Нам давно пора было, для пользы нашего хозяйства, завести наконец честную служанку. С тех пор как больше года назад уехала наша старая Мелани, у нас перебывала дюжина служанок, причем лучшие из них бросали место, как только убеждались, что здесь нечем поживиться. У нас была Сикоракса[250], у которой росла борода и которая готовила нам какие-то страшные, колдовские снадобья. Была восемнадцатилетняя девушка, очень хорошенькая, ничего не понимавшая в хозяйстве; матушка начала было ее обучать, но через три дня девица исчезла, прихватив с собой полдюжины серебряных ложек и вилок. Была особа, сбежавшая из сумасшедшего дома; она называла себя дочерью Луи-Филиппа и носила ожерелье из графинных пробок, но мой дорогой папа, будучи врачом, последний заметил, что она не в своем уме. У нас была Сова, которая весь день дремала на ходу, а по ночам, когда все думали, что она спит у себя в мансарде, стояла за стойкой своего кабачка — в глубине одного двора на улице Муфтар — и поила разный сброд нашим вином; впрочем, это была искусная кулинарка и повариха, если верить моему крестному, знавшему толк в таких вещах. Последней была Гортензия Персепье, ожидавшая, подобно Пенелопе, своего супруга, уехавшего с Кабэ в Икарию[251], и, как Пенелопа, привлекавшая большое количество женихов, которые приходили поесть у нас на кухне.

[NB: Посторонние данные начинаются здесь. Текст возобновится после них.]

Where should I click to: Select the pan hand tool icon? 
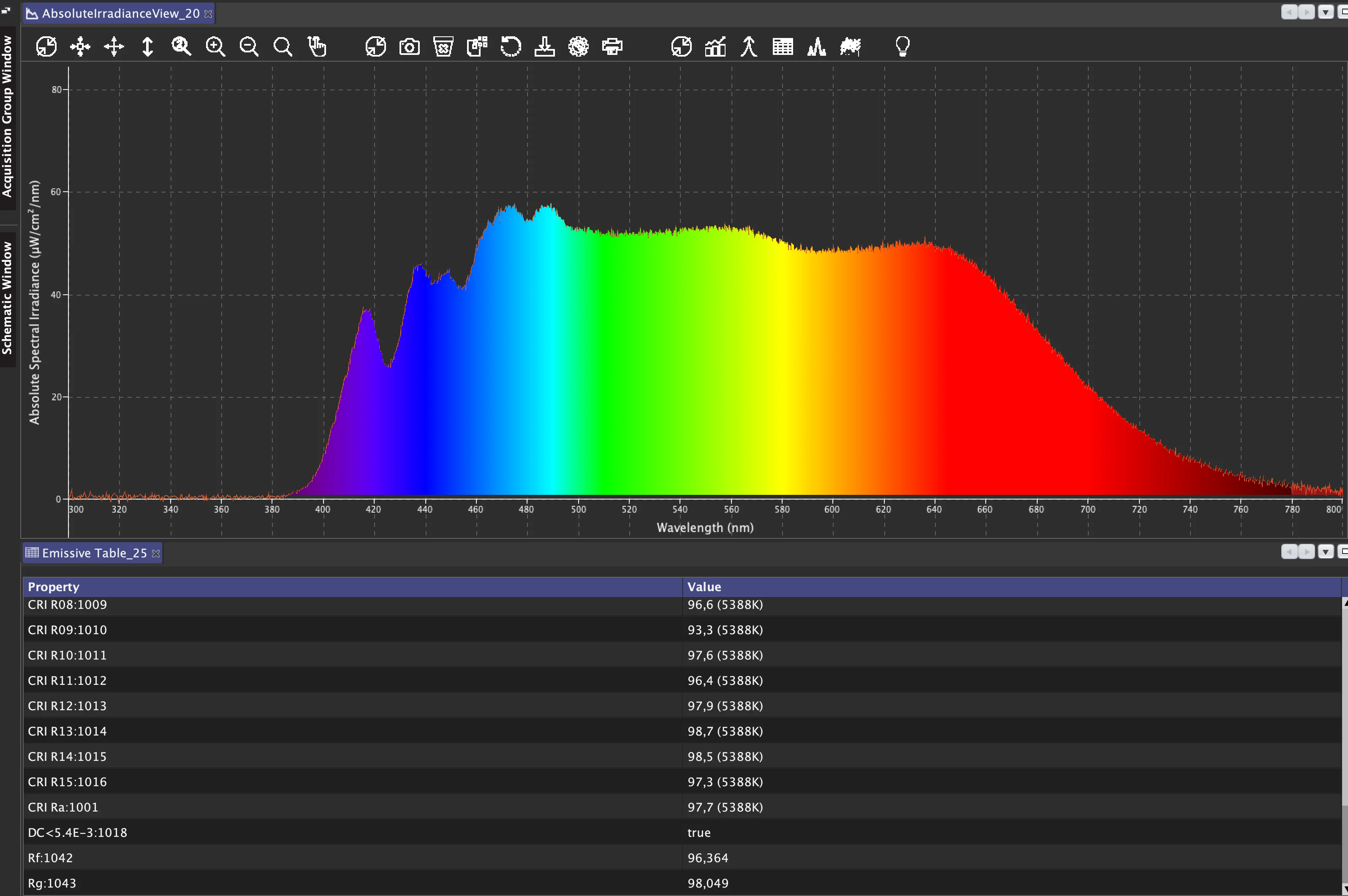[x=317, y=46]
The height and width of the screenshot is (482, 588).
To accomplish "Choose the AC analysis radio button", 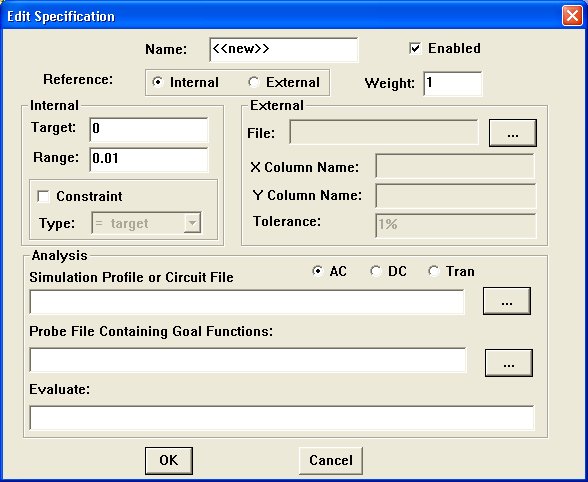I will [318, 271].
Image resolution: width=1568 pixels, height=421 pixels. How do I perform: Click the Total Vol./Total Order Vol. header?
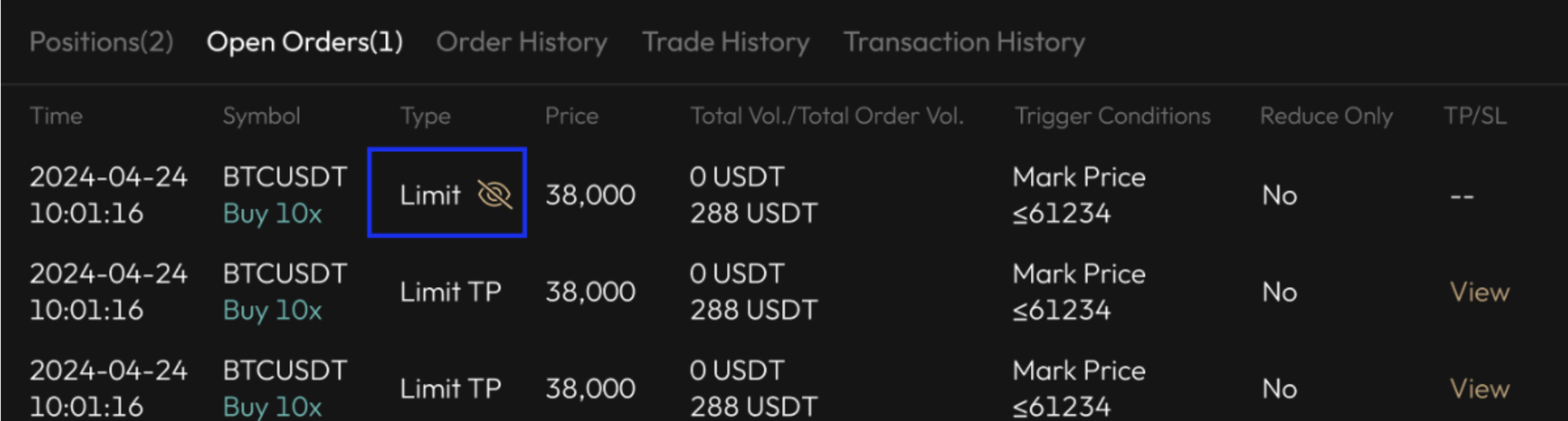[827, 116]
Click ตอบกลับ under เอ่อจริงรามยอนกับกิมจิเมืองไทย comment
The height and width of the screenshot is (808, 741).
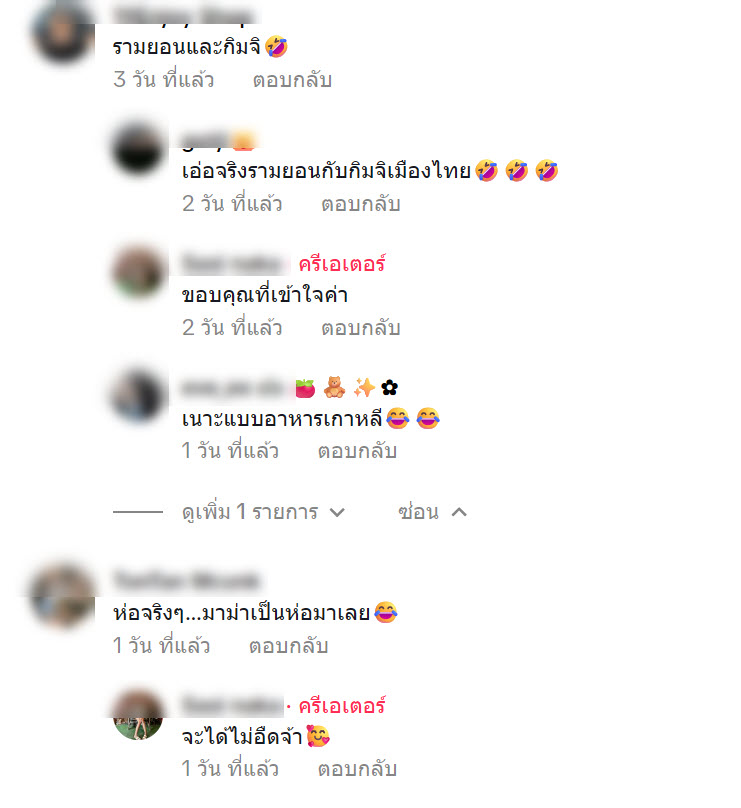point(361,204)
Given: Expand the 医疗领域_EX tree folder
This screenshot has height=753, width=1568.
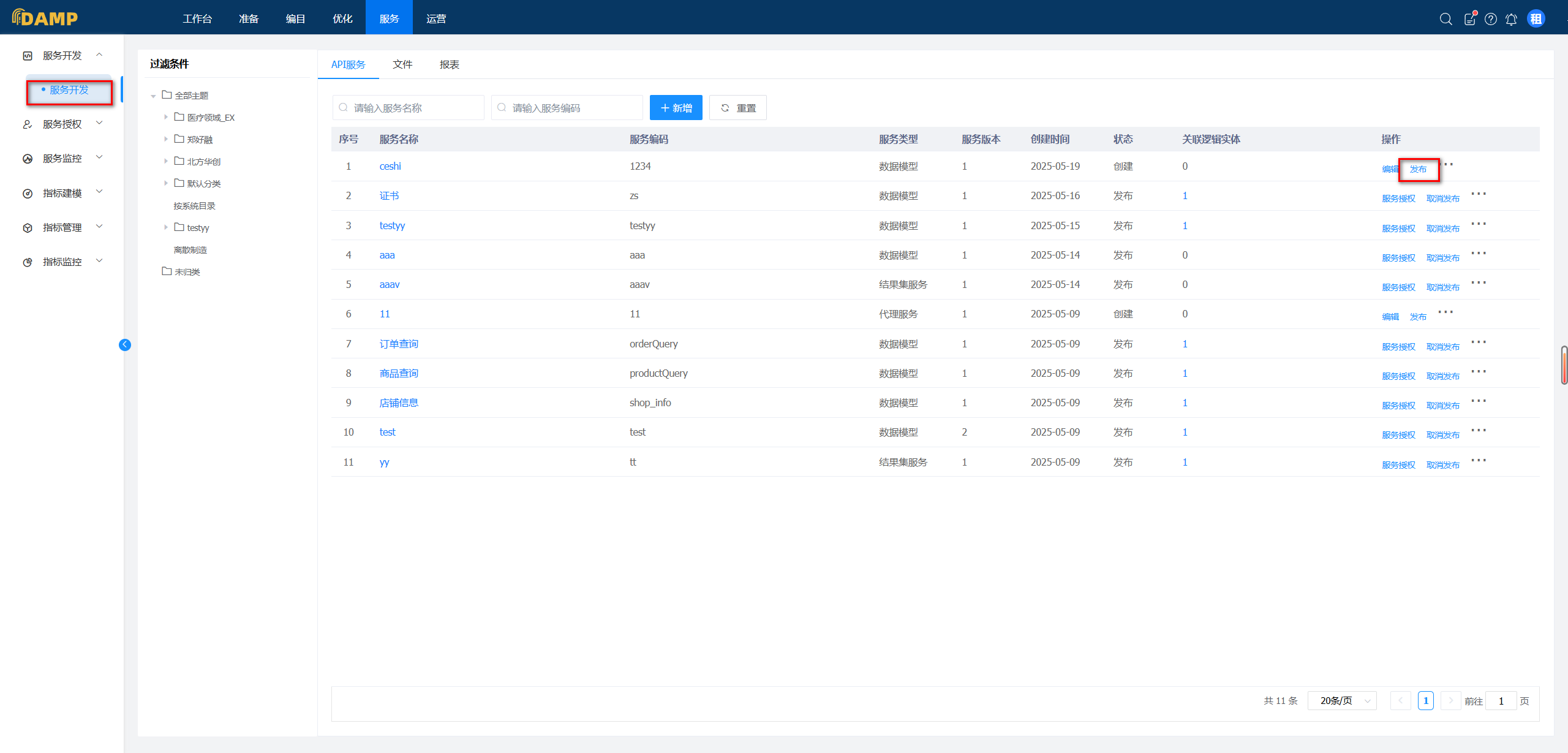Looking at the screenshot, I should click(166, 117).
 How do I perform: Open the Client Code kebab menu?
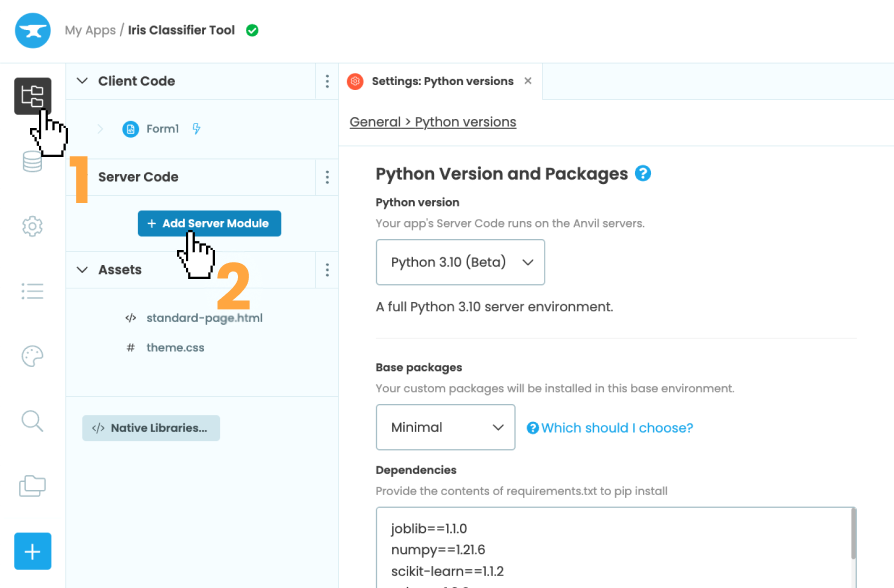coord(327,81)
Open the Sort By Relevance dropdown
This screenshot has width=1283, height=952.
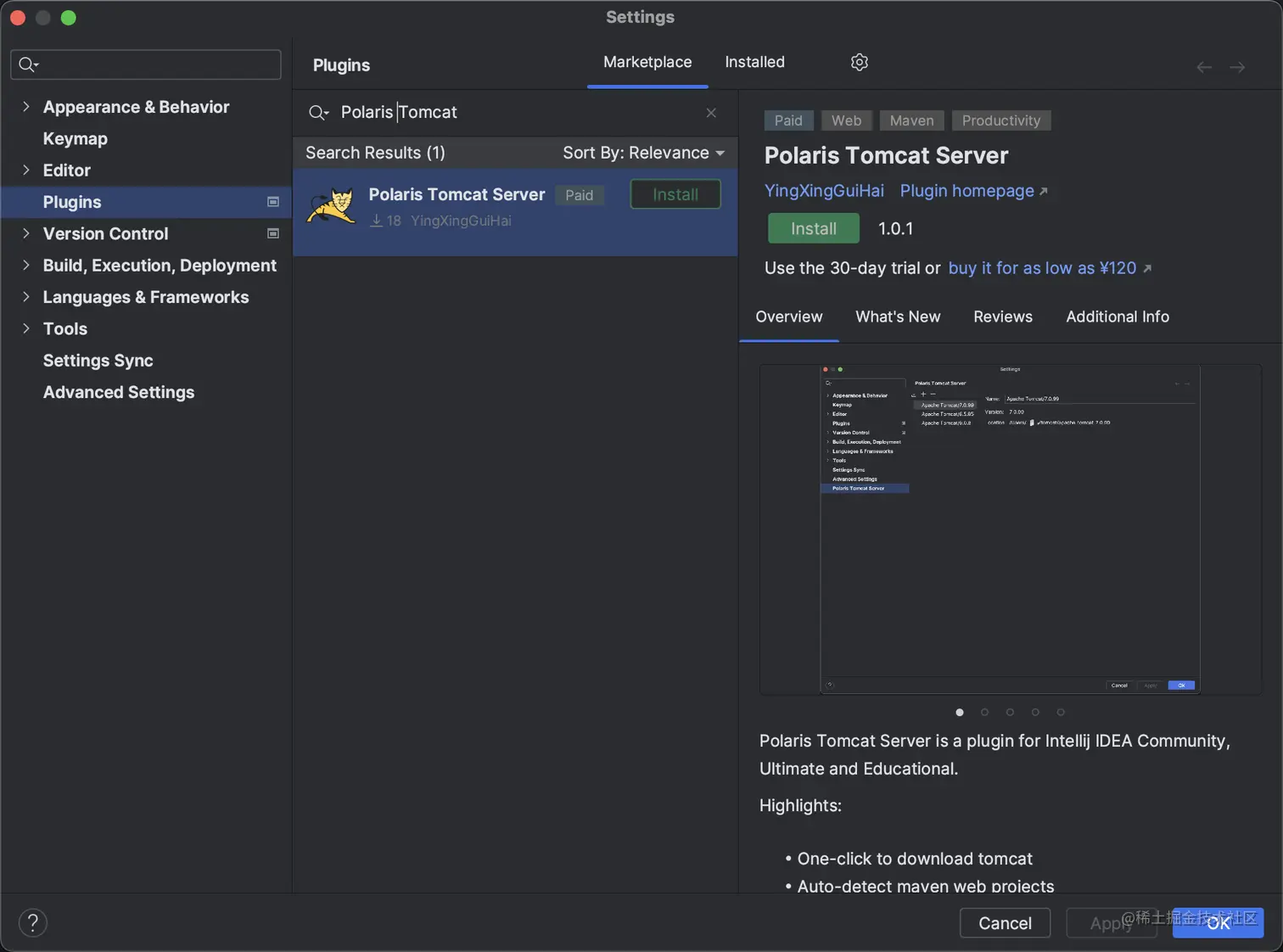643,153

Тогдашние хозяева так же роптали на свою судьбу, как и нынешние: «Как трудно стало нынче с прислугой. Не то что прежде. Вот когда были преданные слуги. Все переменилось!» Некоторые винили в этом Революцию, разбудившую народные аппетиты. Но разве когда-нибудь они спали? Достоверно одно — что хорошие господа и хорошие слуги во все времена были редки. Эпиктеты и Марки Аврелии[252] встречаются не каждый день.
Моя дорогая матушка ждала эту новую служанку не то, чтобы со слепым доверием, — оно было уже невозможно, — но все-таки с каким-то благоприятным предчувствием, которого она не скрывала. Чем оно объяснялось? Да тем, что девушка, как говорили, была скромна, воспитывалась в честной крестьянской семье и кое-чему научилась, служа у одной старой барышни из провинциальной семьи военных и судейских. А кроме того, матушка знала от аббата Муанье, своего духовника, что отчаянье — большой грех.